Las repercusiones dentro del Congreso no se hicieron esperar y dejaron ver marcadas diferencias interpretativas entre los distintos sectores políticos. Desde la bancada saliente y de oposición, voces como las de Isabel Zuleta y Esmeralda Hernández catalogaron el resultado como la primera derrota contundente para la administración entrante, asegurando que desde el Senado se ejercerá un riguroso control político durante el próximo cuatrienio.
Por su parte, Gustavo Bolívar manifestó su sorpresa ante el respaldo parcial que su colectividad brindó al aspirante de la bancada uribista, mientras que el exsenador Roy Barreras subrayó el impacto histórico de la jornada, al recordar que ningún mandatario en los últimos treinta años había iniciado su periodo sin contar con la presidencia del Senado, dignidad clave pues será Henríquez el encargado de imponer la banda presidencial este 7 de agosto.

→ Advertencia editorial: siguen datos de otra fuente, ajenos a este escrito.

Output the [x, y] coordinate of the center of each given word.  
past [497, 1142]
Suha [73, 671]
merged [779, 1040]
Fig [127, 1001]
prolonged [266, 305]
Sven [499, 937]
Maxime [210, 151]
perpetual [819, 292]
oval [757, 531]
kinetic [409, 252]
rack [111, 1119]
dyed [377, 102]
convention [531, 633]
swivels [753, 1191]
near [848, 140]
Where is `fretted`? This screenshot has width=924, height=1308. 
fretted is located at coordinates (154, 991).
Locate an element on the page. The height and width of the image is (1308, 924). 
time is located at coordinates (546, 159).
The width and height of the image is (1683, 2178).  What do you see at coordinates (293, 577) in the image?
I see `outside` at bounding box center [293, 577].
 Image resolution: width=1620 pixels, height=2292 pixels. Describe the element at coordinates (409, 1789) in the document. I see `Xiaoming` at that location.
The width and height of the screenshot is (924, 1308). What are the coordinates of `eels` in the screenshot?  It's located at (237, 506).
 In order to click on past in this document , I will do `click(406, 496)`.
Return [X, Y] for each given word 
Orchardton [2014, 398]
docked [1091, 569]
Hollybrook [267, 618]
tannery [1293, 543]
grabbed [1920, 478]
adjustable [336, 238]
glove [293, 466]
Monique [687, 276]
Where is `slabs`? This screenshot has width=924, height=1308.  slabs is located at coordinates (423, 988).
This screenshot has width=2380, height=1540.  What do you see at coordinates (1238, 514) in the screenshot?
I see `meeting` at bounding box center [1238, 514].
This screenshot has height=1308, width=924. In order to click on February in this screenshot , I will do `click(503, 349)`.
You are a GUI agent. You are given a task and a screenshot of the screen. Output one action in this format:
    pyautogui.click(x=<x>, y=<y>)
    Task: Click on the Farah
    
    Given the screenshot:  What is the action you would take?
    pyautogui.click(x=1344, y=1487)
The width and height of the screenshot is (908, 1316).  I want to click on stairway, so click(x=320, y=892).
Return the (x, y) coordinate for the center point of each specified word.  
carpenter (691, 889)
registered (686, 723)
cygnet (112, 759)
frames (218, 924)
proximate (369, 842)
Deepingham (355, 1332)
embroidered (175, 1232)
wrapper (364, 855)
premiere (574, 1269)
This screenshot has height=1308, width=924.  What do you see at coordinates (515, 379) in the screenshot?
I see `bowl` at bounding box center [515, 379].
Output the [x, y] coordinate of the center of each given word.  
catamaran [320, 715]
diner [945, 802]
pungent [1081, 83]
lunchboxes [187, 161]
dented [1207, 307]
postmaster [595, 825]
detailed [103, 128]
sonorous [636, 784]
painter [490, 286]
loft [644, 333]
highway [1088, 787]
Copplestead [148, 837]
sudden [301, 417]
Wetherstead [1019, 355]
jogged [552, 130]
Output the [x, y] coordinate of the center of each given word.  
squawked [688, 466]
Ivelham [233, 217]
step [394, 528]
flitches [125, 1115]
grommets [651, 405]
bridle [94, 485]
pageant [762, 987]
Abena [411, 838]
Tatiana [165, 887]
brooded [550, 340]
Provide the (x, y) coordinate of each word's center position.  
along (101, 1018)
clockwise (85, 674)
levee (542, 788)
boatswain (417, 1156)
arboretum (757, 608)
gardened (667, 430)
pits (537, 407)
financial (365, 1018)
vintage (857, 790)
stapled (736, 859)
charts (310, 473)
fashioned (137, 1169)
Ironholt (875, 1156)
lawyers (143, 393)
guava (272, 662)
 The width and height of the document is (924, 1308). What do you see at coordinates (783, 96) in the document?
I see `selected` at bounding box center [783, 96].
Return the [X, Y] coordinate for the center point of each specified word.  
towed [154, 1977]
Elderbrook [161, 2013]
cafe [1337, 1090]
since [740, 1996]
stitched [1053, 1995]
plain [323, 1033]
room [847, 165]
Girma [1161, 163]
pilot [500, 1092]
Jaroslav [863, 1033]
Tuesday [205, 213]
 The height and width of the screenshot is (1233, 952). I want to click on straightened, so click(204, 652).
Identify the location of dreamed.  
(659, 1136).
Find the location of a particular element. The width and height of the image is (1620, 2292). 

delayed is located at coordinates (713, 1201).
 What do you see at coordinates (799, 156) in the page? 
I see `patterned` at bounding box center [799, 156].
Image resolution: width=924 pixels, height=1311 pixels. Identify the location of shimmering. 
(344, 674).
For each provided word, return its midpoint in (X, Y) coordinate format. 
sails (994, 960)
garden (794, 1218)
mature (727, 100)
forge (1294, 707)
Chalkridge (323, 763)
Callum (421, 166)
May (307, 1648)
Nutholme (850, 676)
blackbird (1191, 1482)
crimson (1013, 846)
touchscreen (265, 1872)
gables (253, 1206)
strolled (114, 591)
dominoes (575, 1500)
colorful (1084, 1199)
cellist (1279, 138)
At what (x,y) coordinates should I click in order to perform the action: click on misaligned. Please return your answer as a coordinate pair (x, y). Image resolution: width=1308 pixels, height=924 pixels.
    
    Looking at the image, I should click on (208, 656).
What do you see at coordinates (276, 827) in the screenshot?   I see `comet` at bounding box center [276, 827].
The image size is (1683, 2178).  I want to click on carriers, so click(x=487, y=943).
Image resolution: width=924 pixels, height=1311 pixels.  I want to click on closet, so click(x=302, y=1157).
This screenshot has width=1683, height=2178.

En contraste, voces afines al nuevo Ejecutivo restaron dramatismo al desenlace y lo encuadraron bajo el principio de la división de poderes. El excongresista Miguel Polo Polo sostuvo que el resultado es prueba de la abstención y el respeto del presidente electo frente a las decisiones autónomas del Legislativo. En paralelo, figuras del Centro Democrático, como el senador Esteban Quintero, respaldaron la trayectoria de Henríquez destacando su coherencia y cercanía con la línea política del expresidente Álvaro Uribe Vélez. Por su parte, sectores independientes como el liderado por Jorge Enrique Robledo cuestionaron los acuerdos tras bambalinas, calificando la votación como un pacto de conveniencia entre corrientes antagónicas.
Mientras el Senado protagonizaba un álgido debate, la Cámara de Representantes resolvió su conformación sin contratiempos mediante la elección de Nicolás Barguil con un amplio consenso de 180 votos, acompañado en la Mesa Directiva por Simón Molina y Erick Velasco. Pese al balance en la representación opositora señalado por congresistas como Mafe Carrascal, el inicio del periodo 2026-2030 deja tras de sí críticas por la falta de mujeres en los cargos de la alta dirección legislativa y anticipa un cuatrienio de constantes negociaciones normativas.